(May 11, 2012 at 7:27 pm)Rhythm Wrote: Lets say, in our theoretical New York scenario, that water comes up a fraction of an inch a year. That's ample time. If it rushes over the seawalls all at once 80 feet high, it is not. The first is human stupidity, the second is ACC. The first is conceivable, the second, not quite so much.
IOW, does the ocean get stormier? Where, and by how much? How would we make boats more seaworthy after establishing these two variables at the very least? That would be good policy. Millions will die because the sky is falling, not so much.

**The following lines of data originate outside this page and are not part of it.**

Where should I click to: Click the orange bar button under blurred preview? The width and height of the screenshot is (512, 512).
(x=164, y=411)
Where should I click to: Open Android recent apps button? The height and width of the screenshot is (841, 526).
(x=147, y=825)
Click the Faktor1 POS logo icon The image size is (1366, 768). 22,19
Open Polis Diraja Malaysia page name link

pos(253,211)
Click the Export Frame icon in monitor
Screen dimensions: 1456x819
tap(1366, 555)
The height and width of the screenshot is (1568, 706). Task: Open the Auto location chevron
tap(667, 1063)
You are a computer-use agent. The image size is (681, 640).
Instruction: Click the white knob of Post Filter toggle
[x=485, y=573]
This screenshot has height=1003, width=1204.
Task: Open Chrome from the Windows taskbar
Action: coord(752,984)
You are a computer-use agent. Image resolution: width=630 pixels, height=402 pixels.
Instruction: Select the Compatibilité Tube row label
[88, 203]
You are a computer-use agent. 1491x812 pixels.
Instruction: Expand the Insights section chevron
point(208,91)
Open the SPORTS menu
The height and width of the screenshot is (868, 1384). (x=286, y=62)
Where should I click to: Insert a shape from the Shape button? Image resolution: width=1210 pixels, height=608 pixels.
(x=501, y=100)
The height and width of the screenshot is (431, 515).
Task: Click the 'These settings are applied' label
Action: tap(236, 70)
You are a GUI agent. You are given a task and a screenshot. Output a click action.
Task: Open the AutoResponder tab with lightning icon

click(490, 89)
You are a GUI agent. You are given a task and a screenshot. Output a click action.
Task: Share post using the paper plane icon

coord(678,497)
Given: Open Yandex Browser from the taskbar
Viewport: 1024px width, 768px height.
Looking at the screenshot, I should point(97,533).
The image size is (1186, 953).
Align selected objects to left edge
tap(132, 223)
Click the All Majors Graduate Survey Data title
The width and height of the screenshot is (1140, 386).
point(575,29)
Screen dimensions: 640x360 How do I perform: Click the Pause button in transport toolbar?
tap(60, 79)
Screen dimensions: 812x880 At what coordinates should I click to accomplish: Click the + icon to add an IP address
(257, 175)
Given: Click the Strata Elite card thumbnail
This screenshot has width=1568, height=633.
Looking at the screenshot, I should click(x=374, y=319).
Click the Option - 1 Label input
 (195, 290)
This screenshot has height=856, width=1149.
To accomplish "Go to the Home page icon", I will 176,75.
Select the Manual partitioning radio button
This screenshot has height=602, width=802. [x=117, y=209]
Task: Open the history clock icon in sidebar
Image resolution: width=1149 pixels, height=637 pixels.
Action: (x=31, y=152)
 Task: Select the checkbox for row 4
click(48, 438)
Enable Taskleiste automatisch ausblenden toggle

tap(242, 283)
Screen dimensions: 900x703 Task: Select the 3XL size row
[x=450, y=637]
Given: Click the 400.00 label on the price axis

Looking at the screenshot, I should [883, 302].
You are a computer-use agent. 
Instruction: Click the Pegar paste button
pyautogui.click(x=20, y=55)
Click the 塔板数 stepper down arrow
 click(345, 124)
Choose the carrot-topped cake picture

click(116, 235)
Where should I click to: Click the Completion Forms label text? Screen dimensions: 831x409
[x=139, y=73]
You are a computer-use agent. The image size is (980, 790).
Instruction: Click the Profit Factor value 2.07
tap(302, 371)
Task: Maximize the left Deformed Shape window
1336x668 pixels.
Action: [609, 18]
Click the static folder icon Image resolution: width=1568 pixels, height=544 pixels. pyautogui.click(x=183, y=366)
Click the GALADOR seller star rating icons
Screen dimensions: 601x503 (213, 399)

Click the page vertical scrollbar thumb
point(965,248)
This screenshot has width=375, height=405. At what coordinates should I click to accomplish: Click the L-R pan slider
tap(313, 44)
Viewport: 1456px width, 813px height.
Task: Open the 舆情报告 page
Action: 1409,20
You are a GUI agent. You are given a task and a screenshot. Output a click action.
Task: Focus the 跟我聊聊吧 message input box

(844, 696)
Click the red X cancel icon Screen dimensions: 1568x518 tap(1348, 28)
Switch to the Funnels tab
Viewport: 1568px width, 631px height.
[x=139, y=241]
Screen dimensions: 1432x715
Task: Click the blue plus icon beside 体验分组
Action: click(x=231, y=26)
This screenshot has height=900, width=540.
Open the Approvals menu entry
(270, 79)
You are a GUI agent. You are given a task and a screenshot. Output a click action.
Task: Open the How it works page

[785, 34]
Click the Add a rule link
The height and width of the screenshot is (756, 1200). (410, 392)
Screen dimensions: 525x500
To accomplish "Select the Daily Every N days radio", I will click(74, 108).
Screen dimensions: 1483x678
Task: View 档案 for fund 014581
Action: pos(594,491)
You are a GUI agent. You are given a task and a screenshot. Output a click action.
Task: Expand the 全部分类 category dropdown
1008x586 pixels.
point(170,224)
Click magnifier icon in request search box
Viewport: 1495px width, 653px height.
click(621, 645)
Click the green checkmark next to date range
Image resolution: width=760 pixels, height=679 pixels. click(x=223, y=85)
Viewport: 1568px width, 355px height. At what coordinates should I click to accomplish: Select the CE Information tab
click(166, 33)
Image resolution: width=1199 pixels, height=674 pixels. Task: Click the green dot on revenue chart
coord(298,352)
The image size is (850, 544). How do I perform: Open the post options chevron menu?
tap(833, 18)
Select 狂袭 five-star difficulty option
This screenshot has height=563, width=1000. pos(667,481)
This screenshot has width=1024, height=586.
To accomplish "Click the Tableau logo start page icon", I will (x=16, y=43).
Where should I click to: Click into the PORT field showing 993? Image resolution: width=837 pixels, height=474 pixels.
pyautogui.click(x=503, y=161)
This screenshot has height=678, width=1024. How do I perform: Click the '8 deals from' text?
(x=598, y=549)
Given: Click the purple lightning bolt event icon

Let's look at Cyclone nargis that hit Burma in 2008, or Bhola cyclone that hit banglordash in 1970. Both cyclones hit highly fertile, densely populated lands that are well known to be prone to flood catastrophically in cyclones. The first killed about a quarter million, give or take, the second killed half a million.
Both can be counted amongst the back ground rates of casualty to normal climactic caprices. It is estimated Bhola like cyclones hit once twenty - years or so in the refion On average each occurrence kills about a hundred thousand. Ie the region can expect a million casualties attributable to cyclones per century.
Let's say ACC raise the sea level a few centimeters, doesn't flood anything when everything is calm, but increase deadly cyclone related flooding to once every 15 years. On average that increase the casualty over a century by about 200000.